#### Data section ####

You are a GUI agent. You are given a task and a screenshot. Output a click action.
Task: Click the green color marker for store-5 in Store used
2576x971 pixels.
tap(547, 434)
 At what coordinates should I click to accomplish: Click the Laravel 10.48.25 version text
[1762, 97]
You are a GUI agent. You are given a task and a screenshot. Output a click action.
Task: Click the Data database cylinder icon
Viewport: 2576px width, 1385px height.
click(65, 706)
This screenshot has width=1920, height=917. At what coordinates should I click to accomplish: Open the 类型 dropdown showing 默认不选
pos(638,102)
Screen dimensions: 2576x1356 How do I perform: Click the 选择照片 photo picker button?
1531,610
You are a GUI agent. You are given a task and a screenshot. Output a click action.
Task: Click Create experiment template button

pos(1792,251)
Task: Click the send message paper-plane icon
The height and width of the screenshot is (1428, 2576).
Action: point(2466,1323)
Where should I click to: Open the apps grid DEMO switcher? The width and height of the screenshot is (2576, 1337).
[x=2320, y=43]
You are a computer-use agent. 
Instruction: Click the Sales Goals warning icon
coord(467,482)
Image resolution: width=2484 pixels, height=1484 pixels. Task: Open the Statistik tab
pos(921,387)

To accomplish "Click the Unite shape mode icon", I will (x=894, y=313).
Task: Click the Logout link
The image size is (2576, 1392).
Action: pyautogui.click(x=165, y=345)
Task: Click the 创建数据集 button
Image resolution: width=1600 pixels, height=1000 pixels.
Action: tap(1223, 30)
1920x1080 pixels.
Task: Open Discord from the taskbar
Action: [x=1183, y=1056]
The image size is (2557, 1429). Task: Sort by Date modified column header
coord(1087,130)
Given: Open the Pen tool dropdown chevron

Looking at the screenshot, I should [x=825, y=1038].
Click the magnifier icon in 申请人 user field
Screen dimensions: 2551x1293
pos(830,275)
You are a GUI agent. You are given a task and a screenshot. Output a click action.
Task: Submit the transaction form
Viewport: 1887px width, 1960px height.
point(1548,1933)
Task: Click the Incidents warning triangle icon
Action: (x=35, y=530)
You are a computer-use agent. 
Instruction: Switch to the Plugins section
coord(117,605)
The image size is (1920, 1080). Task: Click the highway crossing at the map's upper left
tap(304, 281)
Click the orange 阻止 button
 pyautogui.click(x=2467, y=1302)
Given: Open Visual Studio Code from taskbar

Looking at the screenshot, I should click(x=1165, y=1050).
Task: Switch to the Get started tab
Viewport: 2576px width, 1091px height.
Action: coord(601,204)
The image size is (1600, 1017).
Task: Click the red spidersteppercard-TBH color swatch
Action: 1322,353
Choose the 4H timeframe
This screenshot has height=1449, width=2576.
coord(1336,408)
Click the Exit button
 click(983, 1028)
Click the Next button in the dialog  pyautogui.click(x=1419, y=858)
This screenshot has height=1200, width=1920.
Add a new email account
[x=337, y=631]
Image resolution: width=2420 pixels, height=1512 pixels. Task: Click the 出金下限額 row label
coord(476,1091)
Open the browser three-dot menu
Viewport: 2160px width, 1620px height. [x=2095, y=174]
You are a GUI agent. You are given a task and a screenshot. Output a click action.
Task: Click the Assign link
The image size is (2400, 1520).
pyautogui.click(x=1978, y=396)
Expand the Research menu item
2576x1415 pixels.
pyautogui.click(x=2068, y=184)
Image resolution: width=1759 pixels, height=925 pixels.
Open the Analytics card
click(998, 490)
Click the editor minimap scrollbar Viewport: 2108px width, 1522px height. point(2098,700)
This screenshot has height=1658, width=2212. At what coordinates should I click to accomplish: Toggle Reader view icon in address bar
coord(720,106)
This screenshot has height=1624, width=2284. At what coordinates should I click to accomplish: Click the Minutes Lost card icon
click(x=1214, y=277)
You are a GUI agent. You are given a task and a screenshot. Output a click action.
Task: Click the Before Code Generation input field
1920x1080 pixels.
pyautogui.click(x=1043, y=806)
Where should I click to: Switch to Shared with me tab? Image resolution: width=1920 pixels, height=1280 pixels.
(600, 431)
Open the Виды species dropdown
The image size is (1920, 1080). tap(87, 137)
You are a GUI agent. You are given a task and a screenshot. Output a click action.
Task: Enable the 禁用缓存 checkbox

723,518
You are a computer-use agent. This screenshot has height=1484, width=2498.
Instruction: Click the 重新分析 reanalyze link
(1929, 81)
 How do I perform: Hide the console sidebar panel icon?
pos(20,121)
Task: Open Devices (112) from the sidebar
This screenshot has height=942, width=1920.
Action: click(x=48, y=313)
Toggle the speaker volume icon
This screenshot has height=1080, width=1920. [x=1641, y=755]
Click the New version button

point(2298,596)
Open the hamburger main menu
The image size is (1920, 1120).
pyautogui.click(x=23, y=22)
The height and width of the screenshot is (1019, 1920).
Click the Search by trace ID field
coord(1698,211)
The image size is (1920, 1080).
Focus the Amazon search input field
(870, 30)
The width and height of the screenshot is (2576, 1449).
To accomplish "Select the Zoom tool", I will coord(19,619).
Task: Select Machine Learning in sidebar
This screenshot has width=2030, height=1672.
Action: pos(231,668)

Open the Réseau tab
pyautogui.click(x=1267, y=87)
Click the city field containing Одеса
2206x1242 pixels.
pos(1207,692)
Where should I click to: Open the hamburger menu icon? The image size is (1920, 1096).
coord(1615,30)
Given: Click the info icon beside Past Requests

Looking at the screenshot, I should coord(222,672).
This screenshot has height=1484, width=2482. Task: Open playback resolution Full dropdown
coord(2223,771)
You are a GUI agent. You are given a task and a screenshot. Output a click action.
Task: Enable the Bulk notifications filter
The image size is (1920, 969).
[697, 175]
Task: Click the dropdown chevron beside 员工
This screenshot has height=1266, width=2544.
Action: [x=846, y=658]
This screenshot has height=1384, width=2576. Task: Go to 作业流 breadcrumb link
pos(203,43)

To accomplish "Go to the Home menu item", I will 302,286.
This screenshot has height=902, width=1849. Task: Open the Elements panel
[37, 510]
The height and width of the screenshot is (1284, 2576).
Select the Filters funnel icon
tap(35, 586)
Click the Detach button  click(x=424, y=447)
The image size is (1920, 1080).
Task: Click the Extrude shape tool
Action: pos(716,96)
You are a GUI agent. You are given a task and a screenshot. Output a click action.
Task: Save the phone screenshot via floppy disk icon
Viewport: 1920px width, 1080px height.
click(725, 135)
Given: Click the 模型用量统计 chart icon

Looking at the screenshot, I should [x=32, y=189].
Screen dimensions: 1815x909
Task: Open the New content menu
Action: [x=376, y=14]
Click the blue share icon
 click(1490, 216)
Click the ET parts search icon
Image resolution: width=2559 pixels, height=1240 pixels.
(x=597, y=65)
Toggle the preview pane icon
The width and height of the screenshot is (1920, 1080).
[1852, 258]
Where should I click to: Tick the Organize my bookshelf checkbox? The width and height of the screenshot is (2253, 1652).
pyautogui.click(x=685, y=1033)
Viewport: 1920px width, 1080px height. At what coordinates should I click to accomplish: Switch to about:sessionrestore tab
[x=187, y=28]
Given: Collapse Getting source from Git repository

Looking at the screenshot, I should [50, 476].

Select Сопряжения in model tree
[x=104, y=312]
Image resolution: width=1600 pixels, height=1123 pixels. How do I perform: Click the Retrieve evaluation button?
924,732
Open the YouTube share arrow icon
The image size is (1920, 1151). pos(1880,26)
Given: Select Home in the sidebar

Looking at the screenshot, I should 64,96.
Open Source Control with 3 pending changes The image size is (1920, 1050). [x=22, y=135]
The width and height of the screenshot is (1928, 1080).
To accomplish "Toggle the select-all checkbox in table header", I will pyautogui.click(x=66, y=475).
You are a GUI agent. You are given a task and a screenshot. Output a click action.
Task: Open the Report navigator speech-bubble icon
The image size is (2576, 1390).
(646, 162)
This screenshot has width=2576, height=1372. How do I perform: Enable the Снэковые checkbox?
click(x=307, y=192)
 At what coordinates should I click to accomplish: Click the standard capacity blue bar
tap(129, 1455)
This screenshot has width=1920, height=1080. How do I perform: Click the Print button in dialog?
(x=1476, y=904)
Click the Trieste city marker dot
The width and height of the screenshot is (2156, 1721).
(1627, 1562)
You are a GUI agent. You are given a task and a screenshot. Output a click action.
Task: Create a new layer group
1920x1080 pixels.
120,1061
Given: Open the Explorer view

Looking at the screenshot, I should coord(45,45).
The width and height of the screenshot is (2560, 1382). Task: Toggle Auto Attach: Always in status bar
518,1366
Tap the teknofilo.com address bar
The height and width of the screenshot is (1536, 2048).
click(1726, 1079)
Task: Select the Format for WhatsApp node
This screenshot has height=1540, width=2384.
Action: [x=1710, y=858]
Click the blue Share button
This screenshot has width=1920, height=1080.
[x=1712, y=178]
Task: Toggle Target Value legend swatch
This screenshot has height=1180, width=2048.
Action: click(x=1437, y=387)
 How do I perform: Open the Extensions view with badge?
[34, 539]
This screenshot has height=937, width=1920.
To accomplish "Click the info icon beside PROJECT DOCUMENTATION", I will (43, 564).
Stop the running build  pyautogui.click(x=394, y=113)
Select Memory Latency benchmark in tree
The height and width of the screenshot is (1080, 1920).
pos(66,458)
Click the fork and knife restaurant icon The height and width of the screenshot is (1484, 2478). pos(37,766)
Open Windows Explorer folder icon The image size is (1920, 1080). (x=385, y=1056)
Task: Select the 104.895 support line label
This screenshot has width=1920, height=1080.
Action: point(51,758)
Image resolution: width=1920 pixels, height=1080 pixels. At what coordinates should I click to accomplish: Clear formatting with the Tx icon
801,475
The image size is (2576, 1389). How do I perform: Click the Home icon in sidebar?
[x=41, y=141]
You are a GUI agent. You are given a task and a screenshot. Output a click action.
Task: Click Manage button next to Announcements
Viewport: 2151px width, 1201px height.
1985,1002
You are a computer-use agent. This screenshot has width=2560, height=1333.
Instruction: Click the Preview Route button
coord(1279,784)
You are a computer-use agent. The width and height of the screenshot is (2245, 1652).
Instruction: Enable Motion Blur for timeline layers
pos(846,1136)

####

Every line between the one that contains "Image resolution: width=1920 pixels, height=1080" and the last line of the listing, both included, should be retyped exactly, with nothing else added.

Image resolution: width=1920 pixels, height=1080 pixels. At what coordinates should I click to accomplish: Clear formatting with the Tx icon
801,475
The image size is (2576, 1389). How do I perform: Click the Home icon in sidebar?
[x=41, y=141]
You are a GUI agent. You are given a task and a screenshot. Output a click action.
Task: Click Manage button next to Announcements
Viewport: 2151px width, 1201px height.
1985,1002
You are a computer-use agent. This screenshot has width=2560, height=1333.
Instruction: Click the Preview Route button
coord(1279,784)
You are a computer-use agent. The width and height of the screenshot is (2245, 1652).
Instruction: Enable Motion Blur for timeline layers
pos(846,1136)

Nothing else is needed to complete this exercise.